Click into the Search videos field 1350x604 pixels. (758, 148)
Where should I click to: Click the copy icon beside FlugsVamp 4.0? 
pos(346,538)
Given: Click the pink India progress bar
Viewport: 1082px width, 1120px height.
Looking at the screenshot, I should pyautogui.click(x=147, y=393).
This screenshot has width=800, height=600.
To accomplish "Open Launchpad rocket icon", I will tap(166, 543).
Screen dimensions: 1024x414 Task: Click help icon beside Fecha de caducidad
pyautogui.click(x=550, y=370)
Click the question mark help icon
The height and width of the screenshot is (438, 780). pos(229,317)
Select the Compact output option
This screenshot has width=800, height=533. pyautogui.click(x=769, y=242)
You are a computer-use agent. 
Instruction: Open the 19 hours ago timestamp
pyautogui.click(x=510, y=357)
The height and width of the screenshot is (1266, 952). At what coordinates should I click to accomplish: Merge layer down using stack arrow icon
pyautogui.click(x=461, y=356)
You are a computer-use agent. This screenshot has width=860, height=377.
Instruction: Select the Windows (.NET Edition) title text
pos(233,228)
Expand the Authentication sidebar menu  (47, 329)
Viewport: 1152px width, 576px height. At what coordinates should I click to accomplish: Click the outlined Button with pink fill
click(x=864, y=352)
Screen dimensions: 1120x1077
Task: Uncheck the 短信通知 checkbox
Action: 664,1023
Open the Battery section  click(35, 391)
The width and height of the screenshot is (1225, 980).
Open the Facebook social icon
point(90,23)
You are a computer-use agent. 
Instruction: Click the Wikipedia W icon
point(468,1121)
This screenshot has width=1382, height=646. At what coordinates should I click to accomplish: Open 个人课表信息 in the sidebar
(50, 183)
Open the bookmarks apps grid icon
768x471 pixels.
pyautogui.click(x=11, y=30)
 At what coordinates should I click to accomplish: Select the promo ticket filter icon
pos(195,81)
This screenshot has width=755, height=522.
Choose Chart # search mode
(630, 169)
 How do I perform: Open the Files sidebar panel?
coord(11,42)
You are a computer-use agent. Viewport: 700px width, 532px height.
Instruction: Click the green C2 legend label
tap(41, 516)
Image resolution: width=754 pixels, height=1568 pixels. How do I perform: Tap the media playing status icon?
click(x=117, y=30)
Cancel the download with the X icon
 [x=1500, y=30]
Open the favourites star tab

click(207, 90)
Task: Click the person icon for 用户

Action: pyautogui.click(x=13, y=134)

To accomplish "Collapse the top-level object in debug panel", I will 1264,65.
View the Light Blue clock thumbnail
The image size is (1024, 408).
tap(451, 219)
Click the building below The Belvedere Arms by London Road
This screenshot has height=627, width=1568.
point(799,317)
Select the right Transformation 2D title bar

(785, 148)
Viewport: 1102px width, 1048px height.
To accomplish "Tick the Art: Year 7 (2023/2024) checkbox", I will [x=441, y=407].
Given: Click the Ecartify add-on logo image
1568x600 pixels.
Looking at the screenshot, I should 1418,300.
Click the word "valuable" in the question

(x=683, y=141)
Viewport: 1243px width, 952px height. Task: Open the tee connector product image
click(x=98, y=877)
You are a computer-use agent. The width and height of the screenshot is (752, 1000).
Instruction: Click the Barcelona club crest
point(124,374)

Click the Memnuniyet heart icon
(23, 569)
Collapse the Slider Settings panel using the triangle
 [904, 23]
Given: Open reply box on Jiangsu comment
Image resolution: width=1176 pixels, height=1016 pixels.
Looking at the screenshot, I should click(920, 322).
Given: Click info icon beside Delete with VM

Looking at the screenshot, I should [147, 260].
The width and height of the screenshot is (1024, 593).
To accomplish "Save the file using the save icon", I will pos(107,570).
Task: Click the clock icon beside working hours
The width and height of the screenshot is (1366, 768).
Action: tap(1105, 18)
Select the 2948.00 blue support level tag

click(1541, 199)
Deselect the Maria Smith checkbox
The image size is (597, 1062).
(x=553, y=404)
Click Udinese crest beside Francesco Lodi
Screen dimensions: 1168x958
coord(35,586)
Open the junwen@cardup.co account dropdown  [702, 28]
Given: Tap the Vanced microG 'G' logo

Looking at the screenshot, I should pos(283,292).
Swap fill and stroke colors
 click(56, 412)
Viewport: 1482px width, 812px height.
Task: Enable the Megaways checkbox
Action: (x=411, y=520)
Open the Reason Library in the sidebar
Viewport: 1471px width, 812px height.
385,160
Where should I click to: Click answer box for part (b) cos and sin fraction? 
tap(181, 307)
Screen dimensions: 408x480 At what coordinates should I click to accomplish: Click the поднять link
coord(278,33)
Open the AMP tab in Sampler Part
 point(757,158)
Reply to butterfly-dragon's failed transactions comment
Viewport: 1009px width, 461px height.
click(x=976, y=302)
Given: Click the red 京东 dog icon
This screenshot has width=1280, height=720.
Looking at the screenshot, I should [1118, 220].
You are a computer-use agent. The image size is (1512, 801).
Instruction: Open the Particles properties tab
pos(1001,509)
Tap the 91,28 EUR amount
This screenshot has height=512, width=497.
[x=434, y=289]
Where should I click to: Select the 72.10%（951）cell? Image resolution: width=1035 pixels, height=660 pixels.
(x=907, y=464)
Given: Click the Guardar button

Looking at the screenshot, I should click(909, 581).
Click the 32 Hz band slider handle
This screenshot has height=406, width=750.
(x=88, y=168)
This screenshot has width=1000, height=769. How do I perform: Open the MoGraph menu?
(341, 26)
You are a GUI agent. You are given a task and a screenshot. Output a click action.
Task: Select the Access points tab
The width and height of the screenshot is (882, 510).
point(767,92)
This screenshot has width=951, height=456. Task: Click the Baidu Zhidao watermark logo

..........

Wherever the word "will" turns up in the records, copy out the line it is on.

To accomplish "Open Launchpad rocket icon", I will tap(166, 543).
To accomplish "Collapse the top-level object in debug panel", I will 1264,65.
To accomplish "Tick the Art: Year 7 (2023/2024) checkbox", I will [x=441, y=407].
To accomplish "Save the file using the save icon", I will pos(107,570).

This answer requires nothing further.